XFS is widely known for providing high scalability of I / O threads and for being great at handling large files.
The XFS file system is the standard file system in RHEL, CentOS, and other RHEL distributions such as Oracle Linux, Rocky Linux, and AlmaLinux.
Main features are:
- Larger File System Support – XfS supports file system sizes up to 1 PiB, while Ext4 supports up to 50 TiB. The supported file system size may vary depending on the Linux distribution version.
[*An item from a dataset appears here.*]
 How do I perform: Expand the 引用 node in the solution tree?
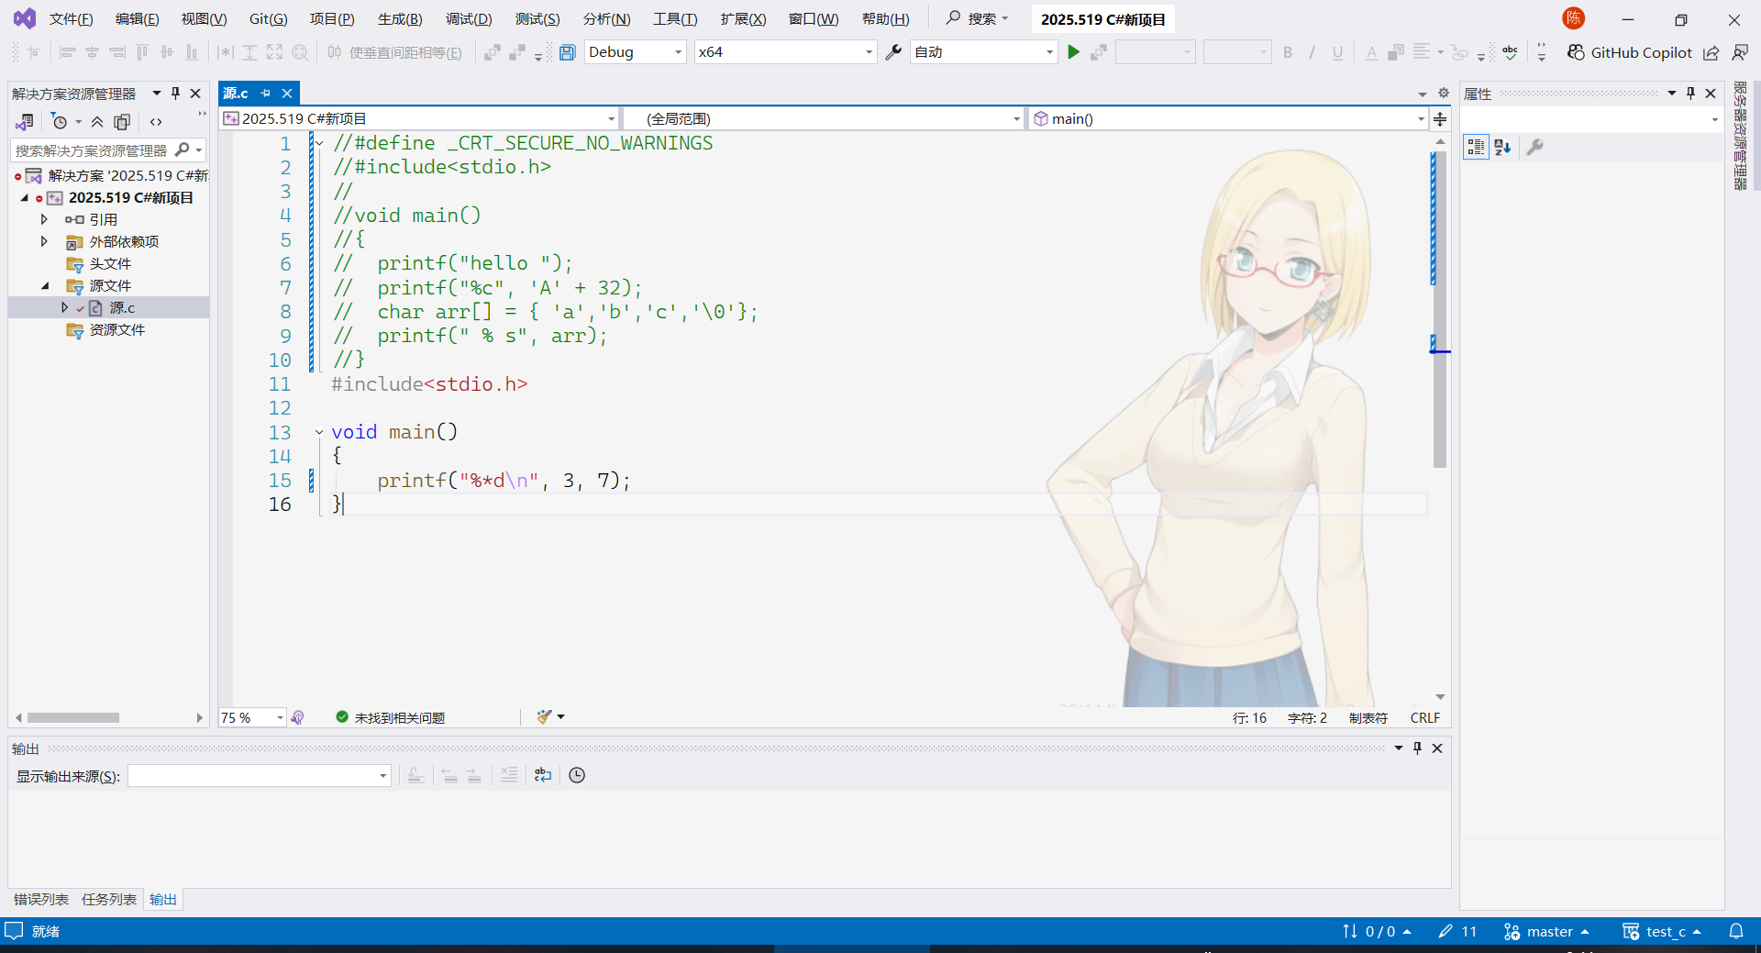44,219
- Delayed Allocation – Use lazy file allocation scoring techniques. Block allocation occurs only when the data is finally written to disk, and it helps reduce fragmentation and improve performance.
- Online defragmentation and growing file systems
- Sophisticated metadata read-ahead algorithms
- Metadata Journaling – Metadata journaling is a feature that ensures the consistency of the file system in the event of a sudden power failure or system crash.
- Quota journaling – this eliminates the need for lengthy quota consistency checks after a system crash.
- Extended Attribute Support – This allowed the system to map multiple additional name / value pairs per file.
- Online Defragmentation and Expansion – You can defragment and enlarge the file system while it is mounted and active.
- Storage Scalability – The XFS file system is impressive for supporting large file systems, large directories, and huge volumes of files with a capacity of up to exabytes.
- Efficient storage space management – Thanks to the B-tree indexing, XFS also offers scalability for efficient storage space management.
Choosing the appropriate file system for your application is an important decision. When making a decision, you need to consider how much larger the server is, the expected I / O usage, throughput and latency, the size of the files, how much downtime the application can experience, and much more.
That was an overview of the XFS and Ext file systems. We have detailed the advantages each file system offers. With this information in mind, you can make an informed decision about which file system to choose for your operating system.